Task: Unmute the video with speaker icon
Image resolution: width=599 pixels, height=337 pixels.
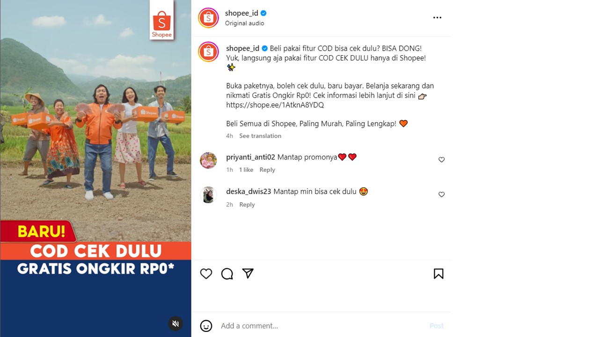Action: [x=175, y=323]
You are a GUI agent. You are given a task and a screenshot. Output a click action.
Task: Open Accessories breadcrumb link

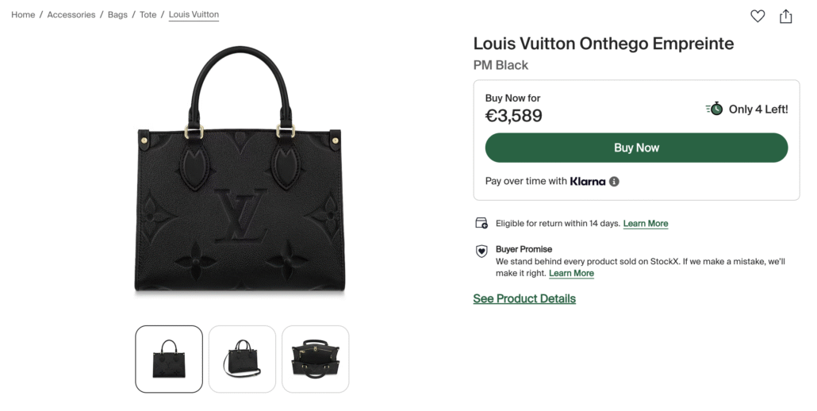(71, 14)
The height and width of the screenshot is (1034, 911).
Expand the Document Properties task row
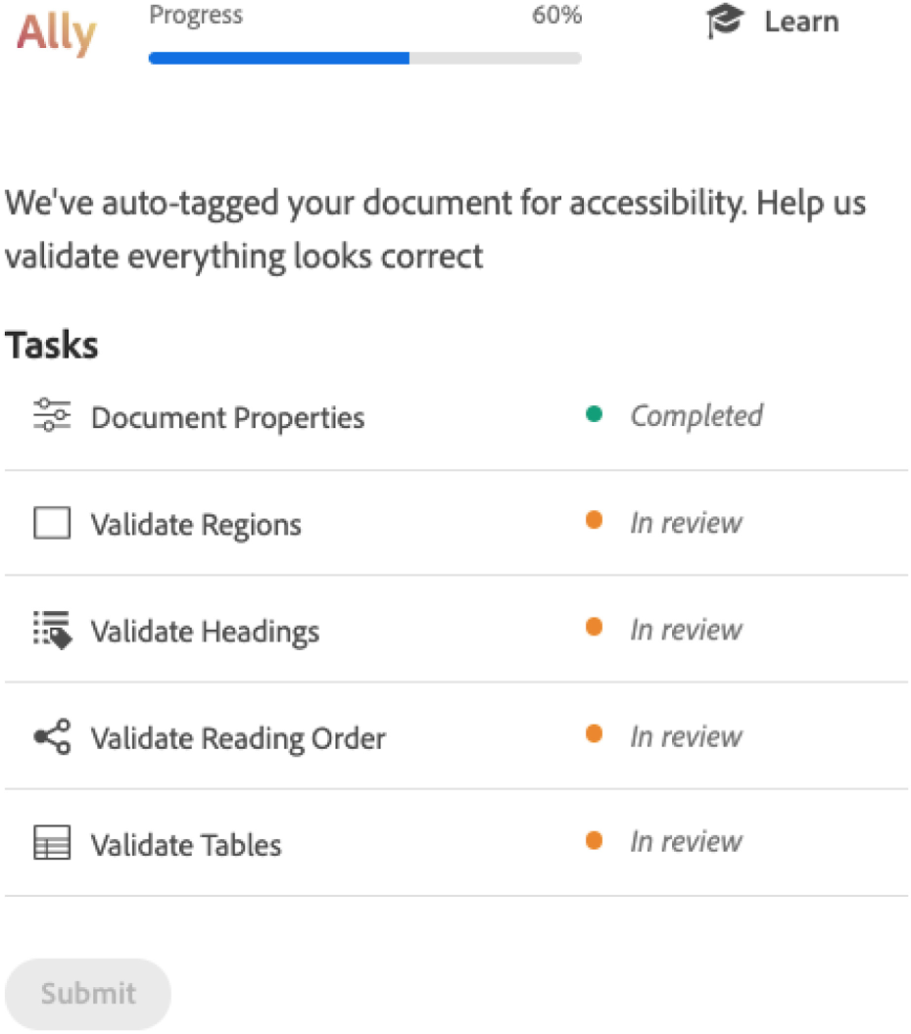click(x=227, y=417)
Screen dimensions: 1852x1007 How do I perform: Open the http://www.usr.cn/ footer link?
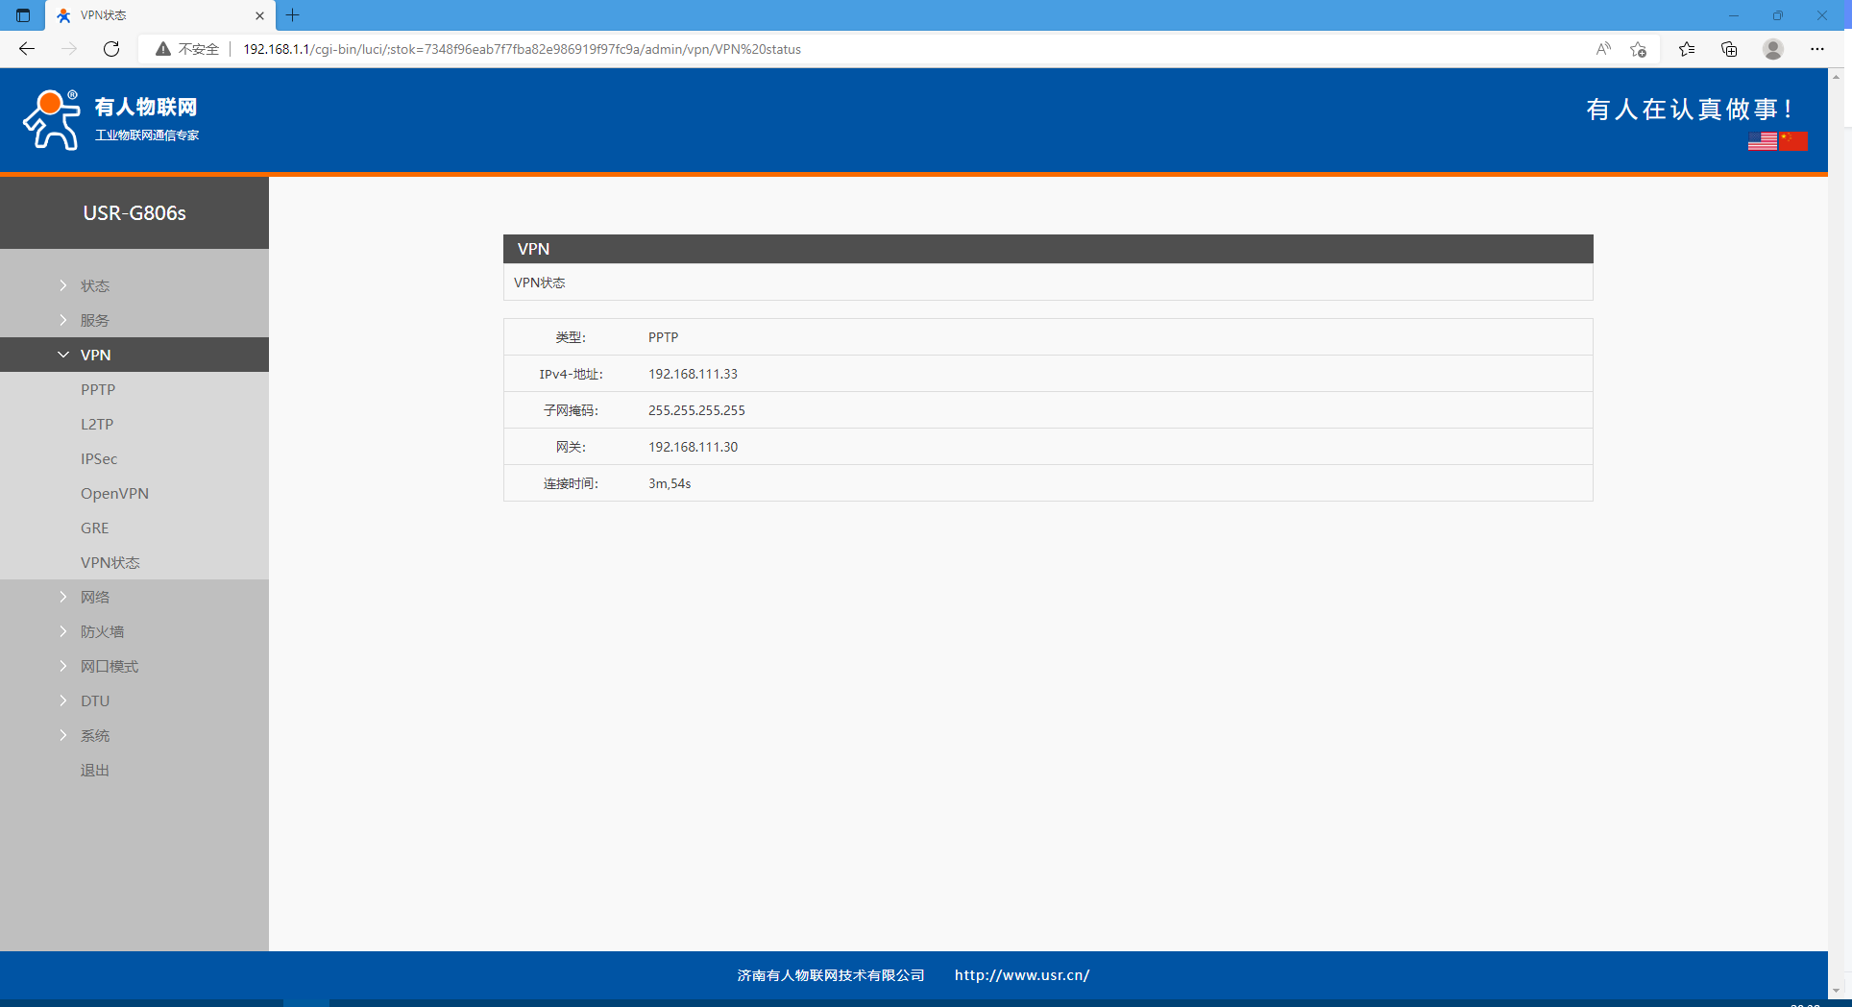tap(1022, 974)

# # # # # # #

◆ **Your goal**:
Please rewrite all the entries above, swapping "screenshot" for "screen capture" and keeping every other word unchanged. Leave the pictures out.

◆ **Solution for this exercise**:
Task: Unmute the video with speaker icon
Image resolution: width=599 pixels, height=337 pixels.
Action: [x=175, y=323]
You are a GUI agent. You are given a task and a screen capture. Output a click action.
Task: Open Accessories breadcrumb link

(71, 14)
The height and width of the screen capture is (1034, 911).
Expand the Document Properties task row
click(x=227, y=417)
Screen dimensions: 1852x1007 How do I perform: Open the http://www.usr.cn/ footer link?
tap(1022, 974)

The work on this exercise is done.